TRECHO CITADO:

____

Legenda: Rã-pimenta, cuja carne é
muito apreciada em algumas regiões do Brasil. Foto: Felipe
Toledo
Ranários
brasileiros produzem cerca de 400 toneladas de carne de rã
por ano, da qual boa parte é exportada, sobretudo, para
os Estados Unidos e a França. O comércio interno
é em parte restrito pelo preço, que no atacado varia
entre R$ 20 e 27 por quilo, e no varejo chega a R$ 40. Para reduzir
esse valor, a especialista em técnicas criatórias
de rãs Cláudia Maris Ferreira Mostério, do
Instituto de Pesca/Agência Paulista de Tecnologia dos Agronegócios
(APTA), afirma que pesquisadores e produtores têm trabalhado
em parceria para tentar maximizar o processamento de carne e o
aproveitamento de subprodutos, assim como reduzir o preço
das rações utilizadas.
A
espécie cultivada no Brasil é a rã-touro
(Rana catesbeiana), nativa dos Estados Unidos. No entanto, a rã-pimenta
brasileira (Leptodactylus labirinthicus), reconhecidamente, tem
ótimo sabor e é até mais rica em proteína
(veja tabela
com valores nutricionais desta e outras rãs). “É
uma espécie importante, pois é consumida por muita
gente”, diz Célio Haddad, da Universidade Estadual
Paulista (Unesp) de Rio Claro. Seu consumo, porém, é
restrito à caça, pois ela não é produzida
comercialmente.
De acordo com Cláudia Mostério, durante os anos
1980 foram feitas tentativas de cultivo da rã-pimenta em
escala comercial, mas a prática foi abandonada pela produtividade
muito maior da rã-touro. A rã norte-americana produz
cerca de 5 mil ovos por postura, 5 vezes mais do que sua contrapartida
brasileira; além disso, chega ao tamanho de abate mais
depressa e é mais estudada. No entanto, os pesquisadores
defendem que o cultivo da rã-pimenta teria a vantagem de
valorizar produtos nacionais, além de minimizar a introdução
de espécies exóticas, que podem causar importantes
danos ecológicos aos animais nativos. A especialista acredita
a criação da espécie brasileira seria aceita
pelo Ibama, desde que baseada em estudos bem fundamentados.

____

MATERIAL DE ORIGEM:
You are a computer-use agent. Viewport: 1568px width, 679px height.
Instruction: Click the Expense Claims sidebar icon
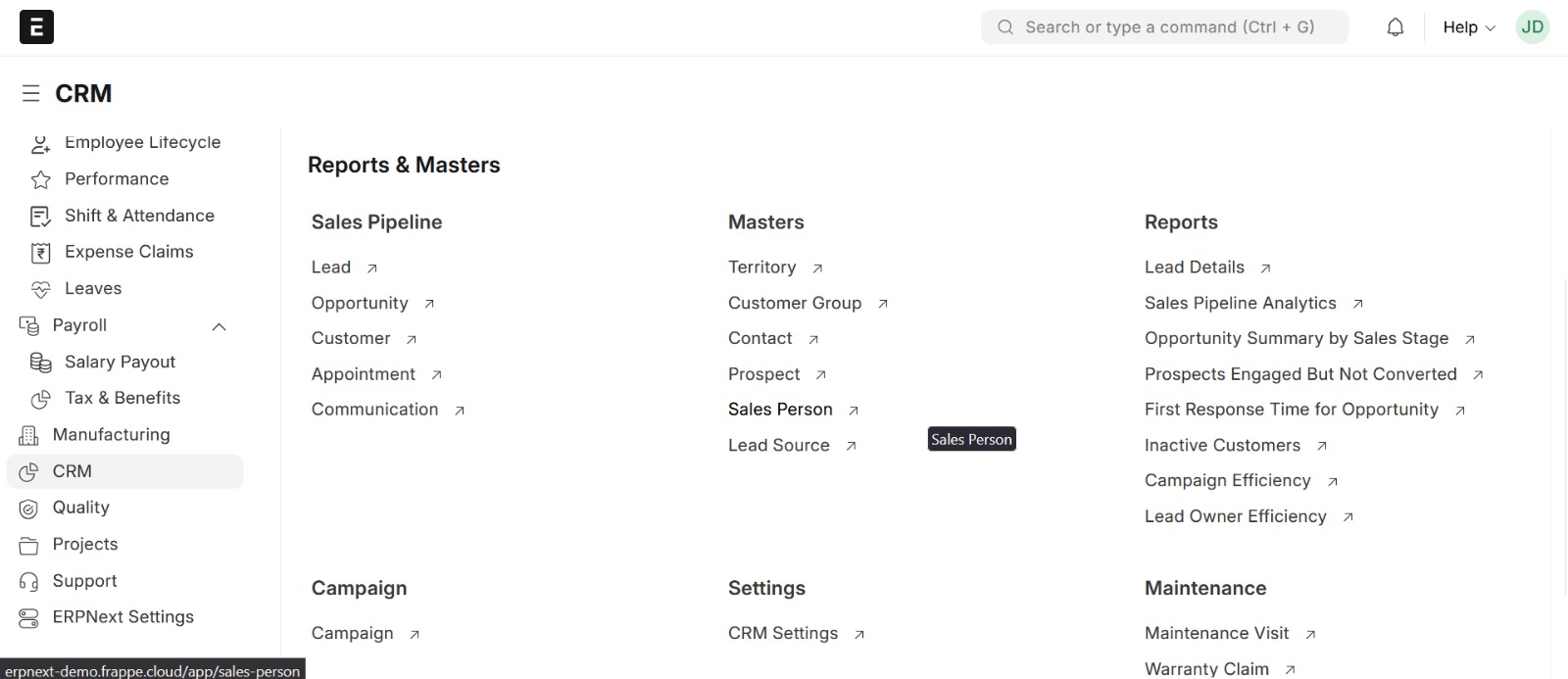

____

CONJUNTO DE TAREFAS:
1. Liste todas as pessoas mencionadas pelo nome no trecho sobre a criação de rãs.
2. Por favor, dê continuidade ao trecho sobre a criação de rãs a partir da última frase.
Os dados não têm relação com o trecho sobre a criação de rãs.

RESPOSTAS DADAS:
1. Felipe Toledo; Cláudia Maris Ferreira Mostério; Célio Haddad

2.
A
fêmea de rã-pimenta põe seus ovos em ninhos
de espuma que constrói em conjunto com o macho, na lama
próxima a áreas alagadas. A construção
feita pelo casal é novidade, mas a grande particularidade
está nos ovos depositados, dos quais somente 3 a 11% são
fertilizados. Os demais são chamados ovos tróficos,
destinados à alimentação dos girinos e que
foram provavelmente postos pela fêmea após a partida
do macho. A pesquisa realizada por Cynthia Prado e colaboradores,
todos do Laboratório de Herpetologia da Unesp de Rio Claro,
mostra que esses ovos tróficos são importantes no
crescimento e desenvolvimento dos girinos que nascem dos ovos
fertilizados.
Legenda: Girinos de rã-pimenta em ninho
de espuma. Foto: Felipe
Toledo
Prado
explica que quando chove, o ninho é carregado para a lagoa
adjacente, porém, chuvas imprevisíveis podem forçar
os girinos a permanecerem muitos dias sem alimentação
adicional e, portanto, os ovos não fertilizados podem ser
a única fonte de alimento para eles. A pesquisadora comparou,
em experimento, três grupos de girinos que receberam, respectivamente,
ovos tróficos, ração para peixe, e que tiveram
suplemento de ração para peixe após terem
consumido esses ovos. Os resultados indicam que os girinos sem
adição de alimento cresceram pouco após 12
dias, e em sua grande maioria não chegaram a metamorfosear-se
e aqueles que se desenvolveram em ninho com ovos tróficos
tiveram um crescimento significativamente maior em relação
aos que se alimentaram somente de ração. Esses dados
mostram que a oofagia (consumo de ovos) não é imprescindível
para girinos da rã-pimenta, mas contribui muito para o
crescimento e a sobrevivência dos girinos.